After the incident became known in Turkey, the uproar caused the government to temporarily block access to sites such as Ekşi Sözlük, Facebook, Twitter and YouTube and slow the internet down nationwide.

== Background ==
Fethi Şahin (26) and Sefter Taş (23) were two Turkish soldiers stationed in Syria before being captured by the Islamic State. Allegedly in their execution video, Şahin stated that he was an officer in the 26th Gendarmerie Intelligence Service while Taş stated that he was an Infantryman in the Turkish Armed Forces Kilis, in the Border Police Station. It was believed that the two were a part of the Turkish forces that was defending Al-Dana village in al-Bab Province when IS forces attacked the village on November 29 and captured the two. Simultaneously, the Turkish Armed Forces acknowledge that they had lost contact with two of their soldiers but at the time did not reveal the identity of the soldiers specified.

== Perpetrators ==
The identities of the executioners were determined by MİT. While it was determined that the burner and main perpetrator was Talip Akkurt, the names of the two people in the background were revealed as Hasan Aydın and Muhittin Büyükyangöz.
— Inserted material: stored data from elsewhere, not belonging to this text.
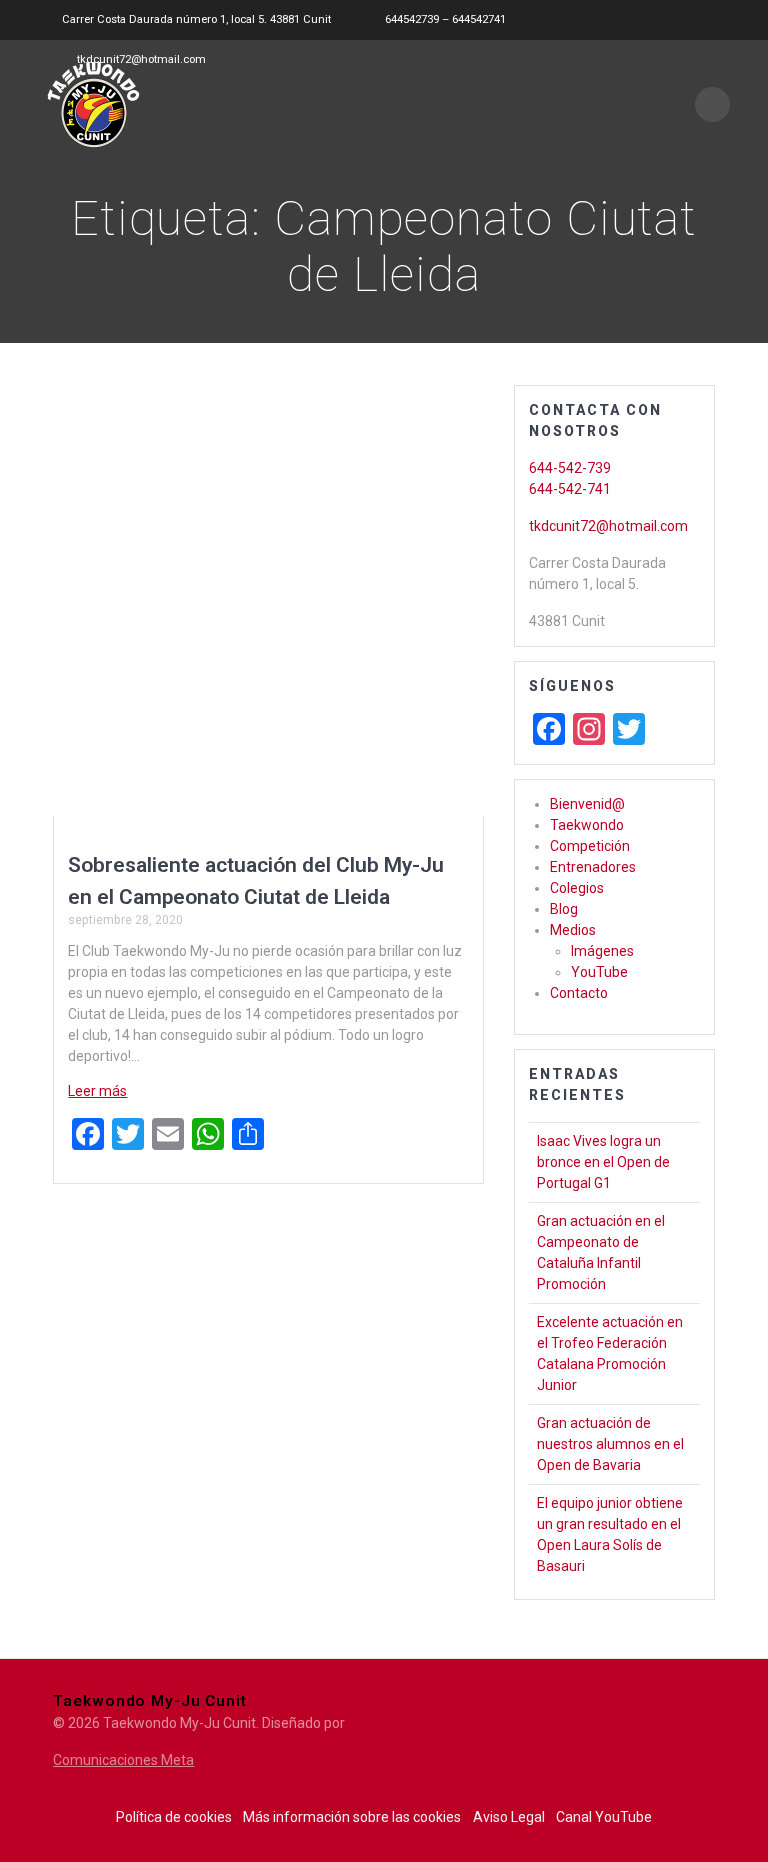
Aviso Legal (509, 1817)
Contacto (579, 993)
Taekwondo (587, 825)
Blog (564, 909)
It turned out that Hasan Aydın was detained and released twice, in 2012 and 2015. In 2012, Aydın was arrested in an operation organized by the Adana police to investigate alleged Al-Qaeda members, but later released due to lack of evidence. In 2015, he was stopped while trying to pass from Hatay to Syria in a minibus, stolen military equipment and UAVs were seized and detained in the vehicle, and then released by the court he was taken out on condition of judicial control. Akkurt was able to evade Turkish authorities but was killed by the Syrian Democratic Forces in Syria in June 2018. Büyükyangöz however remains at large.
== Execution ==
The two were taken to al-Bab city before being transferred to Raqqa.
While in custody, an Islamic State judge, Jamal Abdulrahman Alwi, a Syrian national, ordered both to be burnt alive.
The video showed the two soldiers in uniform but locked in the cage, before they were led out of their cage. The two were shackled as such that they were forced to crawl on all fours with the IS soldiers walking them as if they were a dog while still in uniform (probably as a form of humiliation for dogs in Islam is considered Najis). Then it cuts to the two soldiers standing side by side in uniform but barefoot, shackled somewhere at the back (possibly neck) by a chain entangled with some sort of flammable cloth. A fighter holding some sort of remote presses the button which supposedly ignites the flammable cloth on the chain which spreads up the chain to immolate the two soldiers.
Alwi later moved to Turkey as a refugee in Gaziantep before being arrested and imprisoned for his role.

== Aftermath ==
During the visit to the Taş family by Turkish Armed Forces commander and Iğdır district governor on October 9, 2017, it was announced to the family that Sefter Taş was a "martyr".

The father of Fethi Şahin, criticised the lack of information on his son's case, and he stated that even six years after the video, only Kemal Kılıçdaroğlu had come to visit them.